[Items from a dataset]
▼

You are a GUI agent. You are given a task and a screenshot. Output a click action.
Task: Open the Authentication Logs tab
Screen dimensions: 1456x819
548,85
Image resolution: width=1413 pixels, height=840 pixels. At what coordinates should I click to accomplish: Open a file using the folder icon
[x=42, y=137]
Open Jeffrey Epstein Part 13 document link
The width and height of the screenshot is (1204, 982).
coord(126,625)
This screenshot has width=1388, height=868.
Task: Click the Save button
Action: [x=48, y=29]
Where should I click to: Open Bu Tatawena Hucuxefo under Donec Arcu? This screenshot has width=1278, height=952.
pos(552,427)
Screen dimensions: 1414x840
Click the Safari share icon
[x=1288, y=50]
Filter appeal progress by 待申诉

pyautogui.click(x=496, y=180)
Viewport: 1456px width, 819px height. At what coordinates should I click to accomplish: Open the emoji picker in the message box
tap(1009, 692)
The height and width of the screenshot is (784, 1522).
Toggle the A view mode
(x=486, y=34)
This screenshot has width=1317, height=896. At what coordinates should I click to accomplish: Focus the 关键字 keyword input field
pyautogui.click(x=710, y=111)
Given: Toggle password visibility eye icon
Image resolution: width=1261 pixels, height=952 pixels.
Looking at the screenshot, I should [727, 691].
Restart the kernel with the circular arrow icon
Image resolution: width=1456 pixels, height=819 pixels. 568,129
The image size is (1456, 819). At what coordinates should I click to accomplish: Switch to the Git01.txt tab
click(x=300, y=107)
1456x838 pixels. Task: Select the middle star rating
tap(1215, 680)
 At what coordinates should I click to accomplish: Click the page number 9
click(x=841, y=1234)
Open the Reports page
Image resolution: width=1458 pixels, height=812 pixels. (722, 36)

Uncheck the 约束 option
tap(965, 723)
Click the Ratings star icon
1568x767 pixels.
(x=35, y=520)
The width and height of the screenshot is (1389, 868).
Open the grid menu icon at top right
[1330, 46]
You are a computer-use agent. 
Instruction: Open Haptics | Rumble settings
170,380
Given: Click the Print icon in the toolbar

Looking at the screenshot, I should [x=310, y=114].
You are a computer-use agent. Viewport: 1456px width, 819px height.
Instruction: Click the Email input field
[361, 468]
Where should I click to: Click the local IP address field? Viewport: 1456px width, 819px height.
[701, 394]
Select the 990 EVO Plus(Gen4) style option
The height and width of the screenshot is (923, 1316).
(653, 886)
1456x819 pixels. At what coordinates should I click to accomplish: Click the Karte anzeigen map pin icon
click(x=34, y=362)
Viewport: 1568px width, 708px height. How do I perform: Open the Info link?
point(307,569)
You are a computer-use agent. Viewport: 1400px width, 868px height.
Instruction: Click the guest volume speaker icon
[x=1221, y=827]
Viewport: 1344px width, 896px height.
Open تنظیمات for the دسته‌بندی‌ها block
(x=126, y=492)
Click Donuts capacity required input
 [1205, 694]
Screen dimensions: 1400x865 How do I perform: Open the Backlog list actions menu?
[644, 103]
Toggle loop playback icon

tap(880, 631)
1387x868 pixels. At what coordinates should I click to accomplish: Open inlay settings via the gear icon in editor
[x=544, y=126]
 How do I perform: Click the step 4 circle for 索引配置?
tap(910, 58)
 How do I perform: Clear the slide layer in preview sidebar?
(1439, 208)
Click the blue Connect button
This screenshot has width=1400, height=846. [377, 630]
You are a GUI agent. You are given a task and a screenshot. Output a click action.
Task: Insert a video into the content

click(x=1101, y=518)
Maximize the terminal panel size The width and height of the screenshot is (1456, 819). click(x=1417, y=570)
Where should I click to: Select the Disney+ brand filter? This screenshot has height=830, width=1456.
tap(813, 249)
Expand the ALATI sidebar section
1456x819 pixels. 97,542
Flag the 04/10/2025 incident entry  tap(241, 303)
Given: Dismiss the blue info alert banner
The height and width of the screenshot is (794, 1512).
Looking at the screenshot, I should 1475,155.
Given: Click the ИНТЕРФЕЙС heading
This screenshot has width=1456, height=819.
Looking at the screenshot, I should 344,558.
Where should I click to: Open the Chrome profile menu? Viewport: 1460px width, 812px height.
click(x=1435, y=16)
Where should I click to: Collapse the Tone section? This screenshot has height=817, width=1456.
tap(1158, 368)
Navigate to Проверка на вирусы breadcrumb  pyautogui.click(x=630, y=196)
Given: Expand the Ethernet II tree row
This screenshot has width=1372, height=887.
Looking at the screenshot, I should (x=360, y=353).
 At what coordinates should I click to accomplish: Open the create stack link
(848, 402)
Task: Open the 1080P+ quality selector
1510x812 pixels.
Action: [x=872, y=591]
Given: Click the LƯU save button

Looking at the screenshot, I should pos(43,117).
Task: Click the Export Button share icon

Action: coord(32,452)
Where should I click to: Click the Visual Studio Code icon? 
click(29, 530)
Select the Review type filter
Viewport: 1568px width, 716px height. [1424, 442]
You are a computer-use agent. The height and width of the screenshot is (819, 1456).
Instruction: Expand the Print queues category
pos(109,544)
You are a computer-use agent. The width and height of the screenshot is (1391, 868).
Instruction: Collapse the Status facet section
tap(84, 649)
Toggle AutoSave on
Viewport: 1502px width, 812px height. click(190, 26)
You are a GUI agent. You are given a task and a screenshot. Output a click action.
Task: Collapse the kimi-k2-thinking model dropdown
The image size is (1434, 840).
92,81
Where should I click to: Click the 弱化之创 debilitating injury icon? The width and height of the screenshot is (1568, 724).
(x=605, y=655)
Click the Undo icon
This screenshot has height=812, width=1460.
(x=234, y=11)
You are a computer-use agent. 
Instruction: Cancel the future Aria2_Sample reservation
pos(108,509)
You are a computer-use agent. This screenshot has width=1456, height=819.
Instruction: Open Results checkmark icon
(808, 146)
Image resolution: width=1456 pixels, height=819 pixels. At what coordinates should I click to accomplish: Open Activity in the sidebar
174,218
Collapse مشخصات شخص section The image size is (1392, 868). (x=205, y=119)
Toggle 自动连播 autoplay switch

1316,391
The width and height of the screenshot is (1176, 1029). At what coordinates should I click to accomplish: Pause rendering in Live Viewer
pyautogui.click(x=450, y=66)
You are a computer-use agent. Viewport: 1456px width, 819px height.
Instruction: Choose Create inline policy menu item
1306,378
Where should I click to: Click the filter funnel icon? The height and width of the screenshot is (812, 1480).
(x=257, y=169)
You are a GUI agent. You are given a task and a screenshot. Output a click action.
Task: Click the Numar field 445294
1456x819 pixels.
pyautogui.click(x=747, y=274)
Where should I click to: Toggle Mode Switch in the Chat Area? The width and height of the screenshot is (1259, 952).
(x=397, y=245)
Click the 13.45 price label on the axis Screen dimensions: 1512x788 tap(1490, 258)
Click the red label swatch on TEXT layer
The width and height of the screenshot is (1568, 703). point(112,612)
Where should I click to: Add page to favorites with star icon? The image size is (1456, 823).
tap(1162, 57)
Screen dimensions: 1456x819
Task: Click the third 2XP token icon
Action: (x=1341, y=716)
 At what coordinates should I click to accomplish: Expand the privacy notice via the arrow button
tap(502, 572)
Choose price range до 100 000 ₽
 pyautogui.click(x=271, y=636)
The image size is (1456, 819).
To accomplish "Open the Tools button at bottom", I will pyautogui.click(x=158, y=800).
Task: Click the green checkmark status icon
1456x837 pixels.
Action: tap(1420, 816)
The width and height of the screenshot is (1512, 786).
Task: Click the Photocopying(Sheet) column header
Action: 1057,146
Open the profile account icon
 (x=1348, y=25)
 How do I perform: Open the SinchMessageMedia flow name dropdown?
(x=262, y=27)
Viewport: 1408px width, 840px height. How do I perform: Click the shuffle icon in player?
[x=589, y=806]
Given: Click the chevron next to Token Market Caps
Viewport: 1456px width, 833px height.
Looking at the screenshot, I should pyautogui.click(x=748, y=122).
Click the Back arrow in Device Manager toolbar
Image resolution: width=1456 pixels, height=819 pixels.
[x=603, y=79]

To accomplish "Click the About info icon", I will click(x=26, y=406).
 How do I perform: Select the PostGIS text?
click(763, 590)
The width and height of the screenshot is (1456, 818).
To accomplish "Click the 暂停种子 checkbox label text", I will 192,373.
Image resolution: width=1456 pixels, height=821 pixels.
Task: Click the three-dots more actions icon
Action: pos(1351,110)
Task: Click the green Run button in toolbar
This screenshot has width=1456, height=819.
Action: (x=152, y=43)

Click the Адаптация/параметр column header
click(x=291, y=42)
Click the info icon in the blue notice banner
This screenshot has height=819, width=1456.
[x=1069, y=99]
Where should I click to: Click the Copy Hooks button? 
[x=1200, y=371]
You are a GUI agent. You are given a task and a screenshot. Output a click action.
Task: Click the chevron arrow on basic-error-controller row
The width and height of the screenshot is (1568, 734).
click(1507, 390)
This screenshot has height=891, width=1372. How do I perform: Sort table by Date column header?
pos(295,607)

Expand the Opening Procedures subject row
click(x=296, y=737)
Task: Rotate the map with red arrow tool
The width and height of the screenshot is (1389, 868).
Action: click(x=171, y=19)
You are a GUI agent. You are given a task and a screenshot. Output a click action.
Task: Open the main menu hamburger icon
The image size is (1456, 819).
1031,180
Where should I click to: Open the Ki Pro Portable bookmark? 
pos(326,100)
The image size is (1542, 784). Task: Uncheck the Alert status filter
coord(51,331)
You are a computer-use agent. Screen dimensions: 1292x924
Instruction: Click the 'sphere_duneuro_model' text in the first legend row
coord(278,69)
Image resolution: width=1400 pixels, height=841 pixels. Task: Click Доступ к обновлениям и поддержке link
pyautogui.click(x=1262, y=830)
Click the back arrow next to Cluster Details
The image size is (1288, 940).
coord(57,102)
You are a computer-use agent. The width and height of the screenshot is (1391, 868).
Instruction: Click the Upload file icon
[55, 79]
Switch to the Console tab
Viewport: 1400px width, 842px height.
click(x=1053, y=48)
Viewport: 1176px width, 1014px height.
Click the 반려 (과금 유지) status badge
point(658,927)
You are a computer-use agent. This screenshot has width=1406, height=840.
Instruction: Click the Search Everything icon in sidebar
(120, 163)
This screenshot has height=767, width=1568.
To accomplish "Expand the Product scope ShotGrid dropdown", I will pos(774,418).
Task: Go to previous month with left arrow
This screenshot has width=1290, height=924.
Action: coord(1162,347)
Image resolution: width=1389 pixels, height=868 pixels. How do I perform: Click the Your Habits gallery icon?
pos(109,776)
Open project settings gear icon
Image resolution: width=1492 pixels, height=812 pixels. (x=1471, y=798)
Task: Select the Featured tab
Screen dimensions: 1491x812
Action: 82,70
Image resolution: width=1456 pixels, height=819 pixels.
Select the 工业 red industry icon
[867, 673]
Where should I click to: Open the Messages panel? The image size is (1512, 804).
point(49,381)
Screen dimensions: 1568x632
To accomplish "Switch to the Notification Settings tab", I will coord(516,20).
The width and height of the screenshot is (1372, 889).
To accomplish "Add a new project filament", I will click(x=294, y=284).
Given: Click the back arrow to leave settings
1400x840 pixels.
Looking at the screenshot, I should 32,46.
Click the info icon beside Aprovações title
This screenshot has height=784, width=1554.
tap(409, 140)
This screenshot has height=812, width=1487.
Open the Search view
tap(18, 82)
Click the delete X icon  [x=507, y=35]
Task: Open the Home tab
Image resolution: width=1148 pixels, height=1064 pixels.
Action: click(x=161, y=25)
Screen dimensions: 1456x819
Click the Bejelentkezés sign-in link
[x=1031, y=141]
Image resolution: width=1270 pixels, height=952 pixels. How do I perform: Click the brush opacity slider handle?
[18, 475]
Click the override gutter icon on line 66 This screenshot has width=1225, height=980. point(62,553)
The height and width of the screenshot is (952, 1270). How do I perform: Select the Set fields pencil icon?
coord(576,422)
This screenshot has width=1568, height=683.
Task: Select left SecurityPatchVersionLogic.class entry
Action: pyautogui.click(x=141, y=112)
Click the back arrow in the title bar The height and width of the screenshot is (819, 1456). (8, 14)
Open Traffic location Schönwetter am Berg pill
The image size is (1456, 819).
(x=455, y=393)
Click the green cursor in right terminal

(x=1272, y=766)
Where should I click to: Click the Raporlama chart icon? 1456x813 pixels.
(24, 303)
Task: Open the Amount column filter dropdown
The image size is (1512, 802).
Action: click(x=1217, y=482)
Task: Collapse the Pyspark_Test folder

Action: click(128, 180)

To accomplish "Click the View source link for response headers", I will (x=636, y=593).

▲

→ Problem to solve
Copy out each line of the records that holds the string "next".

→ Written answer
Given: Click the chevron next to Token Market Caps
Click the back arrow next to Cluster Details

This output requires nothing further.